Meta's Llamacon is weakening Openai

Meta held its first AI developer conference Llamacon on Tuesday at its headquarters in Menlo Park, California. The company announced the launch of the consumer-facing Meta AI Chatbot app that will compete with Chatgpt, as well as a developer-facing API for accessing Llama models in the cloud.

Both distributions are designed to expand adoption of the company's open Llama AI model, but that goal may be a secondary to Meta's real motivation: defeating Openai. Meta's AI ambitions are sprawling and is fueling a thriving open AI ecosystem, pasting it into a "closed" AI provider like Openai, which lags its model behind the service.

Meta's AI Chatbot app almost feels like a preemptive move on the Openai rumored social network. It has a social feed where users can share their AI chats and provide personalized responses based on users’ meta-app activity.

As for the Llama API, this is a challenge for the OpenAI API business.

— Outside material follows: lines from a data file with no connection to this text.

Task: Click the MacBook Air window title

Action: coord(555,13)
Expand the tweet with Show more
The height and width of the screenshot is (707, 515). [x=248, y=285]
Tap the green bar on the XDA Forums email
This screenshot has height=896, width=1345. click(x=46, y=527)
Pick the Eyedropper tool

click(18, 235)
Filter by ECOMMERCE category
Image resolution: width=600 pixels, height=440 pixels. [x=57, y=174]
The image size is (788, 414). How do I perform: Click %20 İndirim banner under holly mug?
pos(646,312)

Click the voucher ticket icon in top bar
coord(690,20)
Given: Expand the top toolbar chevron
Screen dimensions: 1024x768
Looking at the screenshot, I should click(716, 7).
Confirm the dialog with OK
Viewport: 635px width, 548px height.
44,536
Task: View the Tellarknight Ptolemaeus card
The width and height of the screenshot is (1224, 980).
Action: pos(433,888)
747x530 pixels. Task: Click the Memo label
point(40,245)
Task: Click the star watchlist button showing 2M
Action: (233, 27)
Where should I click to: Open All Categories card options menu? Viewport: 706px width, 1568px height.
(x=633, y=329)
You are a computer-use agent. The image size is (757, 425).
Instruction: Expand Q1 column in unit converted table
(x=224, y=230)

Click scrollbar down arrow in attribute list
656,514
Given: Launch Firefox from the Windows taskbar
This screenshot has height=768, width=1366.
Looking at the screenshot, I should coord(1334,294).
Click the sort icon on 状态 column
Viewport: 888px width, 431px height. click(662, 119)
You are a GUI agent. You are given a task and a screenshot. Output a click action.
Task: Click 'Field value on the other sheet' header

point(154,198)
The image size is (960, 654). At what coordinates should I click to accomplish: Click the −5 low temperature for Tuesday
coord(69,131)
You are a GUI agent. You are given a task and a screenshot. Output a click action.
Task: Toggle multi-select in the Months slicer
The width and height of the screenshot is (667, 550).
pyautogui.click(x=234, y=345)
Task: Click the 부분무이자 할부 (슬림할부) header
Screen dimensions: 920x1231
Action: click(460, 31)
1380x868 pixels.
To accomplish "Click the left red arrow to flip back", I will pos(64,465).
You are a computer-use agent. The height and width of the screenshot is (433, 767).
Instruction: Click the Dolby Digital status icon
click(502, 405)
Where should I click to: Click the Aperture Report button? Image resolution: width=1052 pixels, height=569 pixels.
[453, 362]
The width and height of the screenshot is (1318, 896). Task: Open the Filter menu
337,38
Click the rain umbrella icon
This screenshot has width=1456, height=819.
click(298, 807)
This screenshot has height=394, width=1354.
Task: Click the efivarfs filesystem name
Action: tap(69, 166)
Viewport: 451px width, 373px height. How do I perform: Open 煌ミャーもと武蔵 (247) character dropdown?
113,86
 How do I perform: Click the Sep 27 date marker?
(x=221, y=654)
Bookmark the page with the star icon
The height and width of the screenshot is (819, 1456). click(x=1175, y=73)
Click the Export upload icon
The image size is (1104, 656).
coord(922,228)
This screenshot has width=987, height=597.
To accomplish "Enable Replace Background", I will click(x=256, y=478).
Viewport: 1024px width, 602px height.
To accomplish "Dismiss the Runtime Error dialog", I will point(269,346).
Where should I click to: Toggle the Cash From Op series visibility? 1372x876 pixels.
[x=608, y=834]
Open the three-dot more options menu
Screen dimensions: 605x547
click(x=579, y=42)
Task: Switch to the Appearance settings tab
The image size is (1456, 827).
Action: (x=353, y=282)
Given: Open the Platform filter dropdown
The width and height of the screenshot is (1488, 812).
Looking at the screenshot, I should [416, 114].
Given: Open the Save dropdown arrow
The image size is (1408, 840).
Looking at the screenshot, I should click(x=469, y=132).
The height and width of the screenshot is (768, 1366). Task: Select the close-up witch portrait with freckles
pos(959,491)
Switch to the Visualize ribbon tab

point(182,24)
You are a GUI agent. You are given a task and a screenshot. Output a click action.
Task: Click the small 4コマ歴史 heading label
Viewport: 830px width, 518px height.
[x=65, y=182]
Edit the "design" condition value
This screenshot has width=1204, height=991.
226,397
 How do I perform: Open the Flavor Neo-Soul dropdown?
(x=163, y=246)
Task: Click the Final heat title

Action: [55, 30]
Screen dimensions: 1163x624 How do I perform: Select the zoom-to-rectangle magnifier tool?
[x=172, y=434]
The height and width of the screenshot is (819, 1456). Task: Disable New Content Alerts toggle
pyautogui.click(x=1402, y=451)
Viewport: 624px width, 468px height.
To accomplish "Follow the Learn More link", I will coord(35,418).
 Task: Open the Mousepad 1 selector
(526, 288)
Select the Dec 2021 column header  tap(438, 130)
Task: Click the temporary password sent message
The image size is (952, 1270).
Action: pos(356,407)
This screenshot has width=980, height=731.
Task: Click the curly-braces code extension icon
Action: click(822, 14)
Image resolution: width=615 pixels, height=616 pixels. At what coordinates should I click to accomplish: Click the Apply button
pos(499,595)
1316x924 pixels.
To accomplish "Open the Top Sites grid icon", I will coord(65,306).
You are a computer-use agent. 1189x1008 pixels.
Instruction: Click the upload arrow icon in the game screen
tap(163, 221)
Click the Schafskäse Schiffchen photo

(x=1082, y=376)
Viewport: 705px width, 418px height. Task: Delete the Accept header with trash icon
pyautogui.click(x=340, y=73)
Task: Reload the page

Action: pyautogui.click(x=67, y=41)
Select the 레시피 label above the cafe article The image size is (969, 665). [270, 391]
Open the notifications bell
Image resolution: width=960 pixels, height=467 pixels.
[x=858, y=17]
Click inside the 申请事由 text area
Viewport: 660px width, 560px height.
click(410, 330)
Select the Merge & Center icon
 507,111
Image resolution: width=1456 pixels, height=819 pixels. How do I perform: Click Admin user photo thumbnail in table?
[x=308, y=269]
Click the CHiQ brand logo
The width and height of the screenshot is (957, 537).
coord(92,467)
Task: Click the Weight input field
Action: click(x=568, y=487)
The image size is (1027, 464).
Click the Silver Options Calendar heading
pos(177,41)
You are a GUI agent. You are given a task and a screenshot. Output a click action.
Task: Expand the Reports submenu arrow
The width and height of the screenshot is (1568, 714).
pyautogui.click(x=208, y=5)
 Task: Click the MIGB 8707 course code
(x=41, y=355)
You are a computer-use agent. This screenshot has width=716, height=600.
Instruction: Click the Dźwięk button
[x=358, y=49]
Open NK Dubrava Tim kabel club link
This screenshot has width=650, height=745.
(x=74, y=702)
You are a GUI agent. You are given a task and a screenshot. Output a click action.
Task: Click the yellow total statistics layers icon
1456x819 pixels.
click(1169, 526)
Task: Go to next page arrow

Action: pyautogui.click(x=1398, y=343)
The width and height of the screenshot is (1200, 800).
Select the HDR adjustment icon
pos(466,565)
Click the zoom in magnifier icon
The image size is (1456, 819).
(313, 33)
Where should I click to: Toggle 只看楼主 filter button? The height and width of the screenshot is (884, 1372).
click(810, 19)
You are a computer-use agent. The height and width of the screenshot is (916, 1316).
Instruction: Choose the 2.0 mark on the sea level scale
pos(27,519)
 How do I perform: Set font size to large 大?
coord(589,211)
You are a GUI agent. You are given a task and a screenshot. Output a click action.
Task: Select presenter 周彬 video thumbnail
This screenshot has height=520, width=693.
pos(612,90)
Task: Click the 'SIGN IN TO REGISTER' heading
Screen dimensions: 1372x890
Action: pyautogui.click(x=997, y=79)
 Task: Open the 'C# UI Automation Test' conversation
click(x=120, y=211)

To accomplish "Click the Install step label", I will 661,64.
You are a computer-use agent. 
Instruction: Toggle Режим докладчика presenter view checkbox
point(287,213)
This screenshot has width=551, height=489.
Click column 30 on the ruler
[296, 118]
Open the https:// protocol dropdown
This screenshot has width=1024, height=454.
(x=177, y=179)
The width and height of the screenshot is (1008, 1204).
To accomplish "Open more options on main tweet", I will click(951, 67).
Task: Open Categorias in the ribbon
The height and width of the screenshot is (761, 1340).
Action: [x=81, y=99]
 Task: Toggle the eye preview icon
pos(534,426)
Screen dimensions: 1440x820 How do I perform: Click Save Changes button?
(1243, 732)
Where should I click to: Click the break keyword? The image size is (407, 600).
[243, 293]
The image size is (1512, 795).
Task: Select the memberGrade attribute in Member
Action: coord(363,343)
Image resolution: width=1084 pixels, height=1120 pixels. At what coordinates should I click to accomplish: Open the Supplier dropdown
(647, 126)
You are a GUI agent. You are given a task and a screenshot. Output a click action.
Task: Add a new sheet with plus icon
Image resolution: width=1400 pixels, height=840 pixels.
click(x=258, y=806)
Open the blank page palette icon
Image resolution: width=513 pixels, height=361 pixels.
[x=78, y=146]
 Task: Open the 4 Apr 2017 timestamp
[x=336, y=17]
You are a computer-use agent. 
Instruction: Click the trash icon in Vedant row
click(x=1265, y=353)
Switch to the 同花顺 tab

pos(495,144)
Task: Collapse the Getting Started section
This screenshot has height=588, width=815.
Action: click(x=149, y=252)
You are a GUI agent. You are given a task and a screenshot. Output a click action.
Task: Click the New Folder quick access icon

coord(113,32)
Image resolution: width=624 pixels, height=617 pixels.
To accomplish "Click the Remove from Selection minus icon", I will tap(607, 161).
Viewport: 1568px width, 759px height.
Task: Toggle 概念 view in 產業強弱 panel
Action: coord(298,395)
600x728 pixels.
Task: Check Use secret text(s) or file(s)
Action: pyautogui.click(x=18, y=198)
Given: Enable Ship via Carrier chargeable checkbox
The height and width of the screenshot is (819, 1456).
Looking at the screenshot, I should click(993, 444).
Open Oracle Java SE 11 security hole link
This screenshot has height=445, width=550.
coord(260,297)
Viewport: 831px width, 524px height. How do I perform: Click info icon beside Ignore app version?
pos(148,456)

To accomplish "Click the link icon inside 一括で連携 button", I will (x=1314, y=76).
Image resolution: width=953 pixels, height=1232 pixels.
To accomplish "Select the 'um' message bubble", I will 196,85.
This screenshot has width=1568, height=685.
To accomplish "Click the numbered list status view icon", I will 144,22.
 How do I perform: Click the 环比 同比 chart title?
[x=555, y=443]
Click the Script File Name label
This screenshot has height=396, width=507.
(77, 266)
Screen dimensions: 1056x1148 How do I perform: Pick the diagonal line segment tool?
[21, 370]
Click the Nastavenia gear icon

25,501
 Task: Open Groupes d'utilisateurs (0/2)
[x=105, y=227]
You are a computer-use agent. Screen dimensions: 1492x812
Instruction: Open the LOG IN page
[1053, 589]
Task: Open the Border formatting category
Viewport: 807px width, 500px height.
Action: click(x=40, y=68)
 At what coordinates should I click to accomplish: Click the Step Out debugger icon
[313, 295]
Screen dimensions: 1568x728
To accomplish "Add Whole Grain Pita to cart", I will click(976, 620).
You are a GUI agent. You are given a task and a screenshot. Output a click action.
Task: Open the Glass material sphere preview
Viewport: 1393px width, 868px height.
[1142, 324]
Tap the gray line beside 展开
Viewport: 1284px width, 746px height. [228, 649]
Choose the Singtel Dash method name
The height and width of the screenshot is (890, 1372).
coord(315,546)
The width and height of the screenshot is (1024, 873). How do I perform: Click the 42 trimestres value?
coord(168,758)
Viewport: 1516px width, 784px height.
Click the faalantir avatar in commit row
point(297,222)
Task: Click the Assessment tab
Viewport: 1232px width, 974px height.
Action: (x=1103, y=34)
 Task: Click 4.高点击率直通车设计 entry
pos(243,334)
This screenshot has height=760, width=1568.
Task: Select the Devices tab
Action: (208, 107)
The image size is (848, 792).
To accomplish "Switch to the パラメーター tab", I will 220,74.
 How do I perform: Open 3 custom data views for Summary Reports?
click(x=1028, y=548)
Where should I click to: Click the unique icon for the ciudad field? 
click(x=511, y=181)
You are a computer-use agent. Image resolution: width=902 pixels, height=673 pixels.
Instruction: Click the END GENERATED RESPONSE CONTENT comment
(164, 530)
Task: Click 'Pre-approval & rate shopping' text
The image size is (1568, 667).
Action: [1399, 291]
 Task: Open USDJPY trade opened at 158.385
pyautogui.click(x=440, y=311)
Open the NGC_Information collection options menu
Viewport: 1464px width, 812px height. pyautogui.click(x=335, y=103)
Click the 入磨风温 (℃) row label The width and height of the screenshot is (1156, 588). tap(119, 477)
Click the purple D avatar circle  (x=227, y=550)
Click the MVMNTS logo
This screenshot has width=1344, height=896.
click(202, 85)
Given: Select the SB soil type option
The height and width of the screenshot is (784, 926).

The Llama API is designed to enable developers to build applications that connect to Llama models in the cloud using only one line of code. It eliminates the need to rely on third-party cloud providers to run Llama models and allows Meta to provide AI developers with more comprehensive tools.

Like many AI companies, Meta believes Openai is the highest competitor. In the case against META, court documents show that executives of the company previously defeated Openai's GPT-4, a former state-of-the-art model. Proprietary AI model providers like OpenAI have long been at the heart of Meta AI strategy. In a July 2024 letter, FW CEO Mark Zuckerberg tried to compare Meta with a company like Openai and wrote: "Selling access to AI models is not a business model (Meta).

Several AI researchers who spoke with TechCrunch before Llamacon hope Meta will release competitive AI inference models, such as Openai's O3-Mini. The company did not end up doing so. But for Meta, it's not about winning AI competitions.

In a stage conversation with Databricks CEO Ali Ghodsi, Zuckerberg said he saw any AI labs that make their models publicly available, including DeepSeek and Alibaba's Qwen, as a fight with closed model providers.

"So the part of the value around open source is that you can mix and match. So if other models (like DeepSeek) are better - or if Qwen is good at some way, as a developer, you can get the best smart parts from different models and produce exactly what you need," Zuckerberg said. “It’s part of the quality of open source basically through all the closed source (model) … (i) feels like an unstoppable force.”

In addition to stopping the growth of Openai, Meta may also try to push its open model to meet regulators. The EU AI Act grants special privileges to companies that distribute “free and open source” AI systems. Meta often claims that its Llama models are "open source" despite whether they meet the necessary standards.

Regardless of the reason, Meta seems content to launch AI, thus enhancing the open model ecosystem and limiting the growth of OpenAI – sometimes at the expense of failing to provide cutting-edge models themselves.